Jisha Menon is Professor of Theater and Performance Studies, and, by courtesy, of Comparative Literature at Stanford University. She is the author of Brutal Beauty: Aesthetics and Aspiration in Urban India (Northwestern UP, 2021) and The Performance of Nationalism: India, Pakistan and the Memory of Partition (Cambridge UP, 2013). She is also co-editor of two volumes: Violence Performed: Local Roots and Global Routes of Conflict (Palgrave-Macmillan Press, 2009) and Performing the Secular: Religion, Representation, and Politics (Palgrave Macmillan, 2017).
SHC Project
The Cultural and Legal Arts of Personhood
This book project explores how legal practices entrench a particular liberal topology of personhood, and how this conception departs from other societies where persons are conceived in more plural and discontinuous ways.
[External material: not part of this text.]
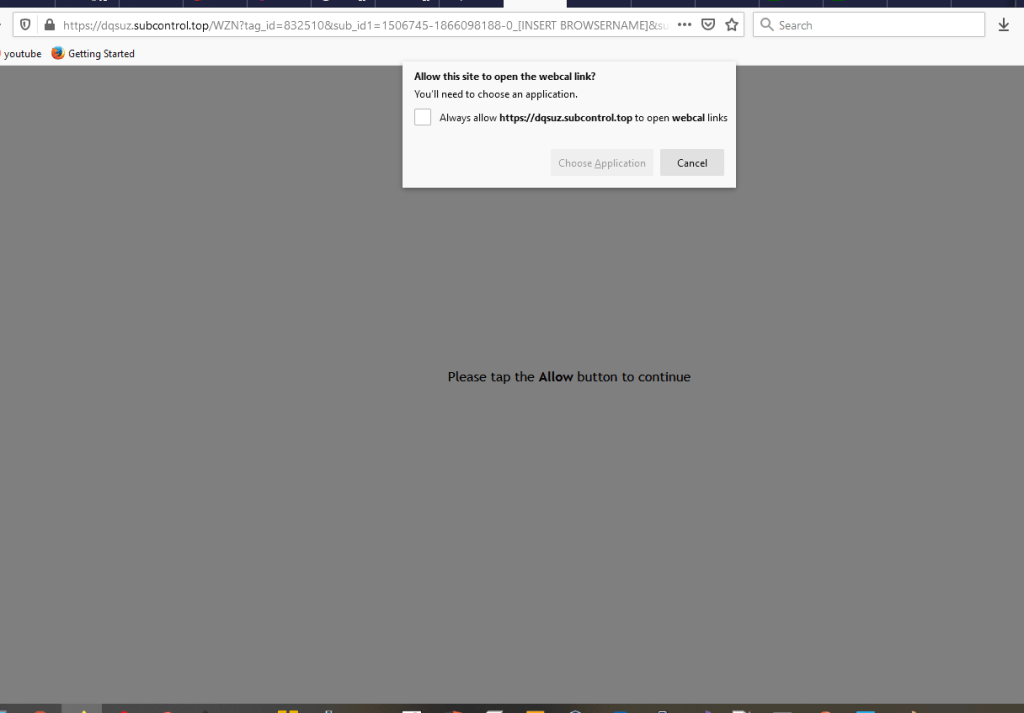Click the Firefox icon beside Getting Started
The height and width of the screenshot is (713, 1024).
coord(58,54)
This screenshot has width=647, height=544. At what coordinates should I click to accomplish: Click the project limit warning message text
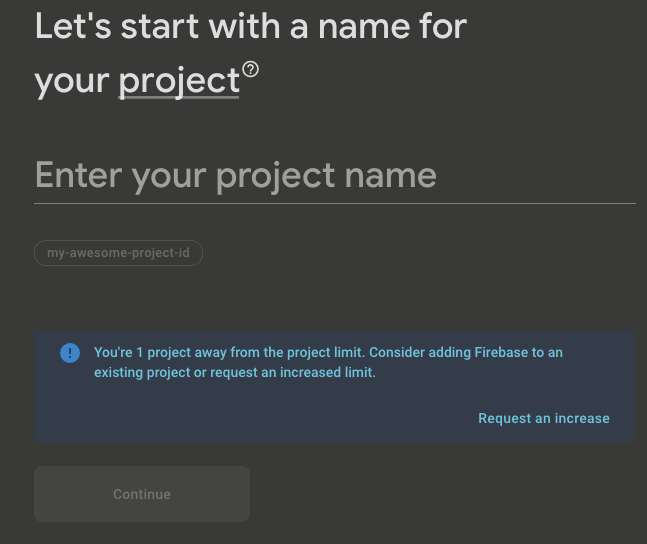(x=328, y=362)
While the purpose of punishment may be retributive or utilitarian, rehabilitative, or symbolic, it also inaugurates a moral subject at the heart of its sanction. The elastic legal category of personhood derives from persona, the Latin word for mask or false face worn by actors in Roman theater, which reminds us of the central role of artifice within the concept. Attending to the fictive constitution of the person within the law allows us to highlight the artifice, indeed, the aesthetics that are central to jurisprudence. Legal actors deploy performance to reinforce, activate, or challenge conceptions of personhood within legal settings. This book examines “confessional performance,” where the legal actor crafts a narrative performance that stitches together a particular topology of personhood.